The Mortgage Market Review rules stated that interest-only mortgages do have a place in the market and could be used if a consumer has a “credible strategy” to repay the capital at the end of the term.

Ray Boulger, senior technical manager at broker John Charcol, previously told FTAdviser that the proportion of new interest-only mortgages in the residential mortgage market has fallen by over 75 per cent, from a 25 to 30 per cent share of sales to only 6 per cent.

Speaking to FTAdviser, the Council of Mortgage Lenders’ head of member and external relations Sue Anderson, explained that lenders will need to identify those customers who may benefit from looking at their finances before rates rise.

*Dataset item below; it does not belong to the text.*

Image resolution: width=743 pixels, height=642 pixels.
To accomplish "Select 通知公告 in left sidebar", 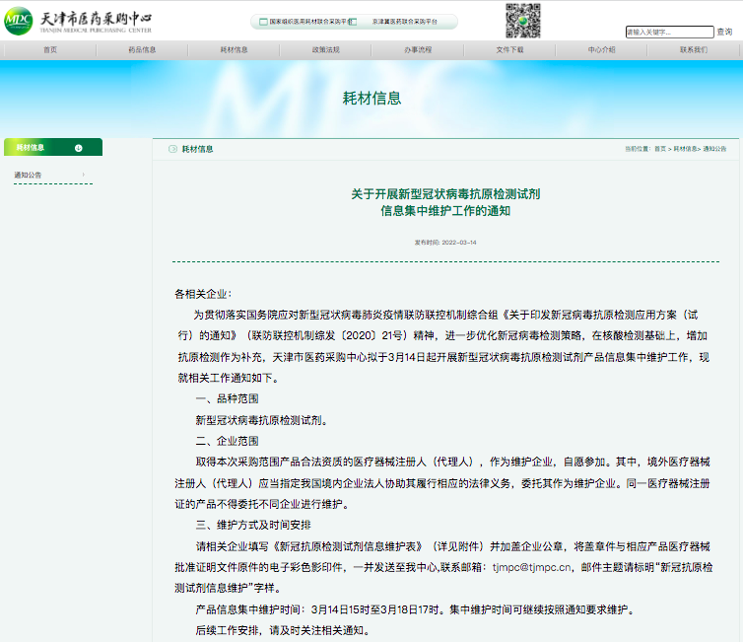I will pyautogui.click(x=28, y=175).
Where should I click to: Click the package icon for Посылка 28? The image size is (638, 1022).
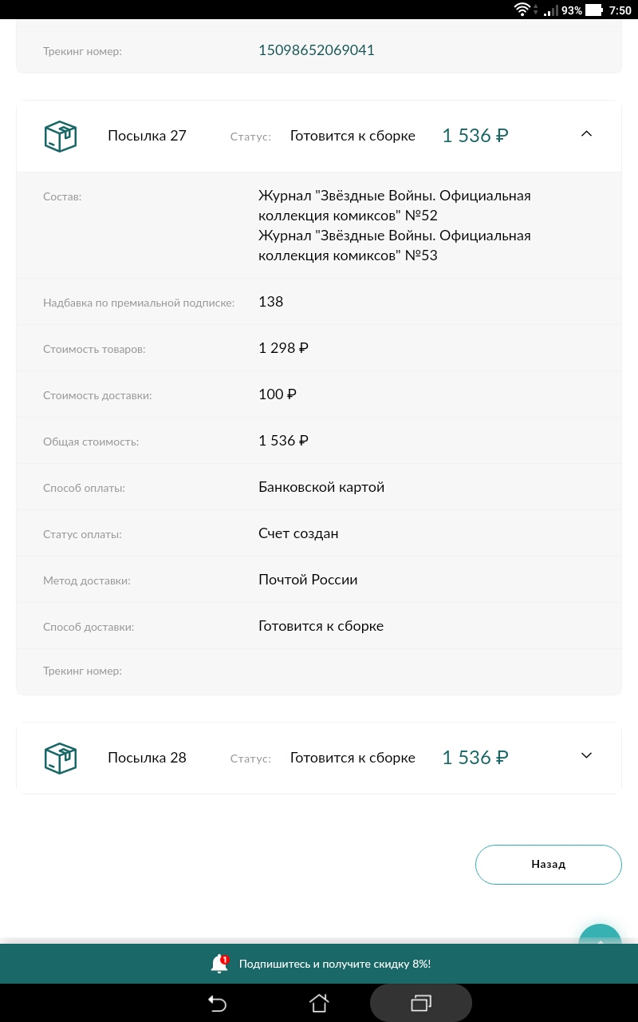(x=60, y=758)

She added that this is beneficial to ensure they are in a “more resilient position than they would otherwise be”.

Lenders are taking similar approaches to contacting legacy customers, with HSBC stating it contacts customer every five years, reminding them of their responsibility to repay and review their mortgage, ensuring they are on track to pay at the end of their term.

“All customers receive an annual disclosure statement which reminds customers of the risk of rising interest rates,” the bank added.

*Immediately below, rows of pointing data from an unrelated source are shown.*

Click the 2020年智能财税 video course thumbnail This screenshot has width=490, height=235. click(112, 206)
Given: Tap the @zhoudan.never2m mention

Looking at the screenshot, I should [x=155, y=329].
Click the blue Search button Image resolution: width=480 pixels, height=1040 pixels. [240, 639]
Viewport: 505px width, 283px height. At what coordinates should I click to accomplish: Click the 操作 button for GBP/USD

Lloyds Banking Group’s policy was that it regularly writes to existing interest-only borrowers throughout the term of their mortgage.

“These letters urge borrowers to review their plans and ensure they’re on track to repay.

“If they’re not, we encourage them to get in touch at the earliest point, so we can discuss the options available to them, such as moving some of the balance to repayment ‘capital and interest’, making overpayments or extending the term.”

Meanwhile, Metro Bank noted that as a relatively new entrant to the market it does not have the legacy issues of some other lenders in relation to interest-only mortgages.

“All residential loans on interest-only must have a fully funded repayment vehicle in place to repay the capital at the time of application,” said a spokeswoman.

Virgin Money said that while there is no regulatory requirement to contact mortgage customers ahead of a rate change, it is progressing a number of initiatives to ensure it is helping customers prepare.

“Activities scheduled to land over the next few months include contacting those customers who we believe may be most affected by any mortgage rate increase and new website content covering the potential impact of rate increases, including for example a rate change calculator.”

Interest-only was a major prime lending product between 2005-2008, but since then most lenders have restricted availability to only capital and repayment vehicles, according to Nigel Stockton, financial services director at Countrywide.

Mr Stockton said: “At Countrywide, we speak to every one of our customers who are coming to the end of their product deal and also contact those who we believe are still on a standard variable or interest-only products, with planned communication programmes,” he added.

David Hollingworth, associate director for communications at London and Country Mortgages, told FTAdviser that the tougher interest-only environment will naturally mean that brokers are discussing it with their clients.

“The fact that interest-only is so much more restricted in terms of the LTV on offer and the repayment vehicles that are acceptable, means that borrowers will inevitably have to consider their approach. If they can’t meet lender requirements now it could ultimately necessitate a move to repayment.

“Therefore as part of any review it will be important to spell out to clients how the market now looks to help them understand the options open to them and of course the limitations that might require them to take a different strategy.”